BRIEF: Please repeat word for word the stretch of the bike-fitting thread below from "they definitely don't" through "waste of $$$.".

EXTRACTED TEXT:
Regarding the headset, that was the first thing I learned when installing a King or any other headset. It's all about the little things.


----------



## Qstick333

SOunds like a great experience - does Cadence cater to the racing crowd or do they also do fittings for out of shape rec riders with no intention of racing?

ZH


----------



## Kestreljr

Qstick333 said:


> SOunds like a great experience - does Cadence cater to the racing crowd or do they also do fittings for out of shape rec riders with no intention of racing?
> 
> ZH


I would think they would cater to the rec rider- the thing they really explained well with my fitting is that there are multiple different fits on the bike- race fit, relaxed fit, etc...I new this before but it wasn't explained as clearly as how they explained it. I went with a very "race ready" fit, but they could put you on your bike however you want. 

they definitely don't have attitude about any of it, and wouldn't care if you are not a racer. Although, this is assuming that you ride a road bike, and that you are interested in learning a lot about fit, and some the intricacies of bike riding- otherwise it would probably be a waste of $$$.
________
VAPOLUTION VAPORIZER


----------



## Qstick333

Sounds good - might be worth the 4 hr drive as I have a shoulder issue I am dealing with. 

Who did you see while you were there? Anyone in particular that deals with this fittings?

THanks,

ZAch


----------



## BobH

*Bike fitting...*



Qstick333 said:


> Sounds good - might be worth the 4 hr drive as I have a shoulder issue I am dealing with.
> 
> Who did you see while you were there? Anyone in particular that deals with this fittings?



... how much???


----------



## Kestreljr

Mine was a little over 2hrs, and $200.

DATA LINES:

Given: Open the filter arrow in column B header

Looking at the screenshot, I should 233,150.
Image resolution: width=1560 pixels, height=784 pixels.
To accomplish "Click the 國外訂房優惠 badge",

CORRECT OUTPUT:
they definitely don't have attitude about any of it, and wouldn't care if you are not a racer. Although, this is assuming that you ride a road bike, and that you are interested in learning a lot about fit, and some the intricacies of bike riding- otherwise it would probably be a waste of $$$.